Validation: The performance of the network was evaluated on the ADNI-3 dataset, in which the proposed network was used to predict amyloid beta PET (Aβ-PET) images, fractional anisotropy (FA), and mean diffusivity (MD) maps from multimodal MRI. Then, SC-GAN was applied on a multidimensional diffusion MRI experiment for super-resolution application. Experiment results were evaluated by normalized RMS error, peak SNR, and structural similarity. Three image-quality metrics were used to evaluate the performance of the synthesis task: normalized RMSE (NRMSE), peak SNR, and structural similarity.

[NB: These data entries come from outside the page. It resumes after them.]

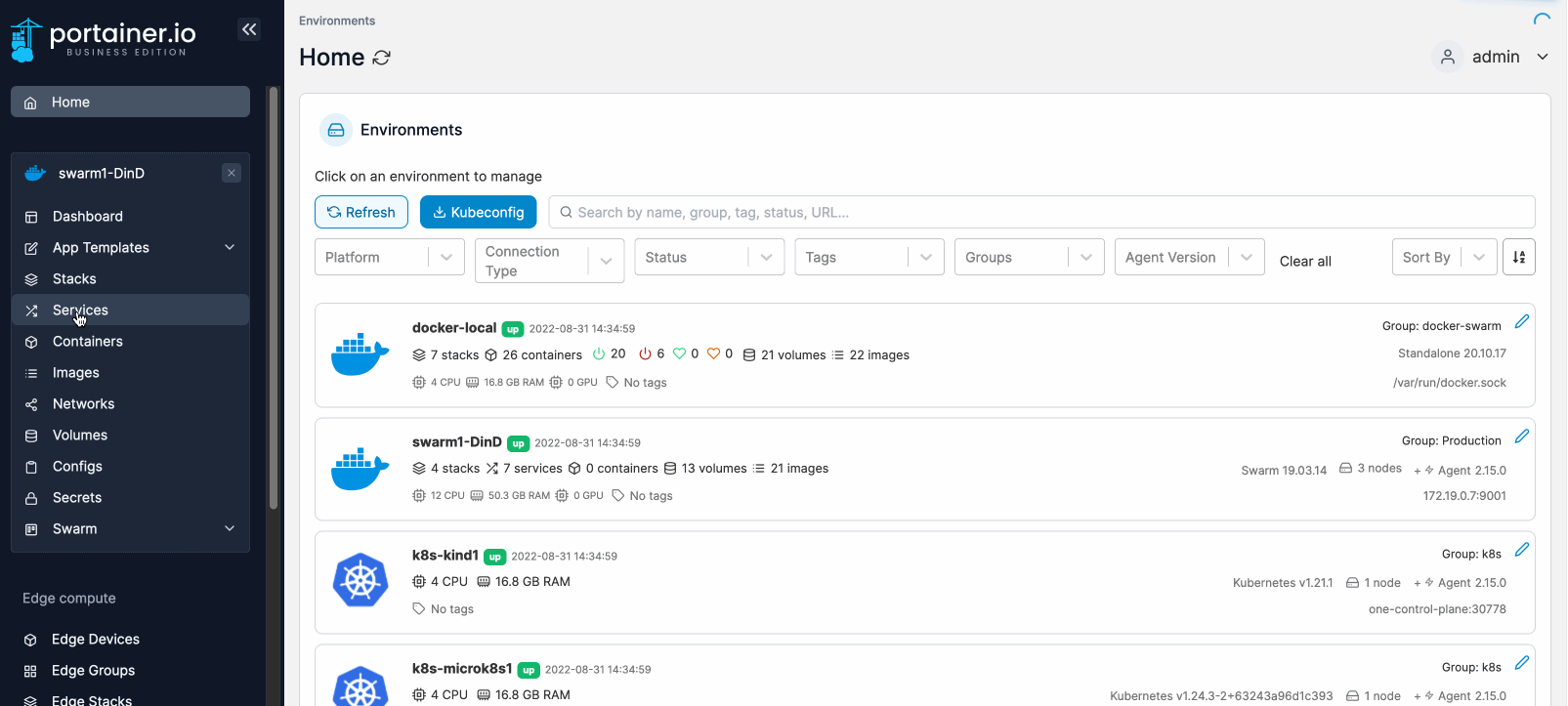Click the docker whale logo of docker-local

[360, 354]
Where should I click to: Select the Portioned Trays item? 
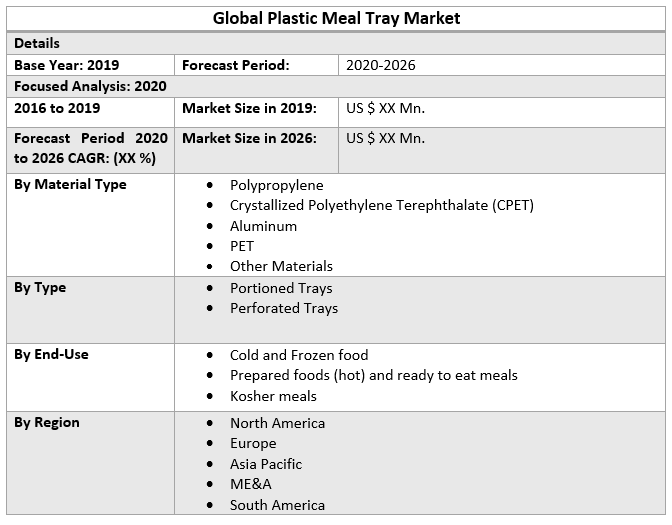click(281, 288)

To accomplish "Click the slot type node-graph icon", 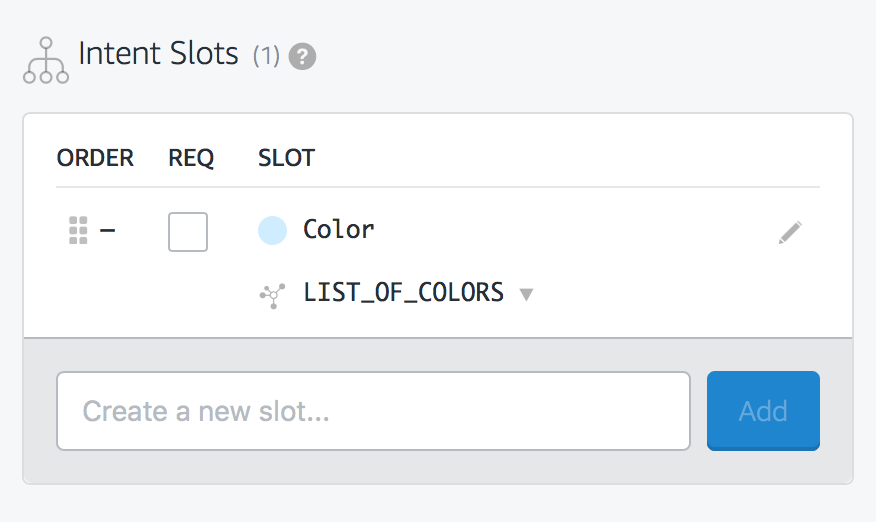I will pos(272,294).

Results: In general, SC-GAN outperformed other state-of-the-art GAN networks including 3D conditional GAN in all three tasks across all evaluation metrics. Prediction error of the SC-GAN was 18%, 24% and 29% lower compared to 2D conditional GAN for fractional anisotropy, PET and mean diffusivity tasks, respectively. The ablation experiment showed that the major contributors to the improved performance of SC-GAN are the adversarial learning and the self-attention module, followed by the spectral normalization module. In the super-resolution multidimensional diffusion experiment, SC-GAN provided superior predication in comparison to 3D Unet and 3D conditional GAN.

Claim: The SC-GAN network is an end-to-end medical image synthesis network that can be applied to high-resolution, multimodal input images. The SC-GAN was designed to handle multimodal (multichannel) 3D images as inputs. It was shown that SC-GAN significantly outperformed state-of-the-art techniques, enabling reliable and robust deep learning–based medical image synthesis for a wide range of applications.
The high computational cost is the main limitation of SC-GAN; it requires lengthy training and heavy computational resources, such as GPU memory. Sparse attention matrix computation could be a potential solution. A future research direction could focus on generalizing SC-GAN, such as by adopting knowledge distillation mechanism into SC-GAN.
Data Availability: The Alzheimer’s Disease Neuroimaging Initiative ADNI-3 dataset was used. The tools and codes used in this project are mostly available through the Laboratory of Neuroimaging (LONI) pipeline. The FreeSurfer and FSL open toolkits were employed for preprocessing and data preparation. The proposed SC-GAN deep learning network is also made publicly available.